Segment Open

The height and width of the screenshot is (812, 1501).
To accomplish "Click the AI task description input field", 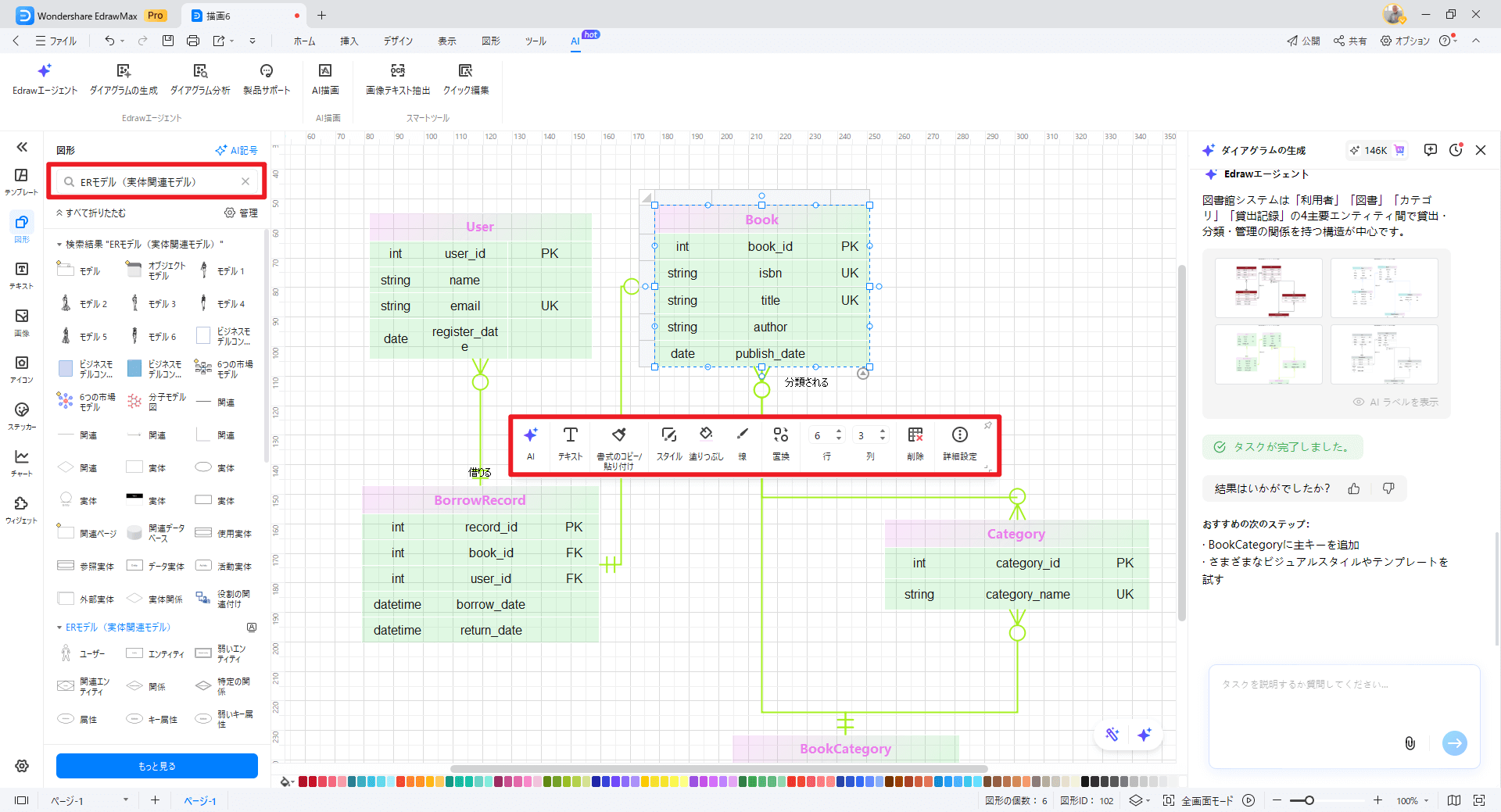I will coord(1344,703).
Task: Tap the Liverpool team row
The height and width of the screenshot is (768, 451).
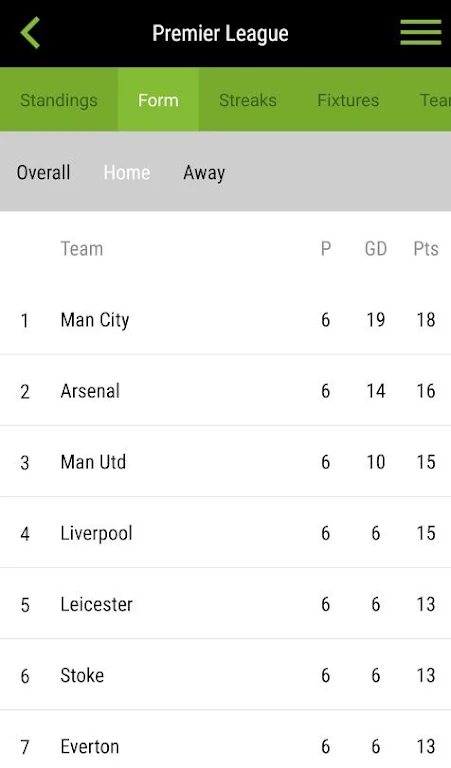Action: click(225, 532)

Segment Closed

> [Directions for this task]: Only the lines from the one containing "The height and width of the screenshot is (768, 451)." through the last line of the entries should be transcribed, exactly and with no pictures.

> [Reply to the exercise]:
The height and width of the screenshot is (768, 451).
Action: click(225, 532)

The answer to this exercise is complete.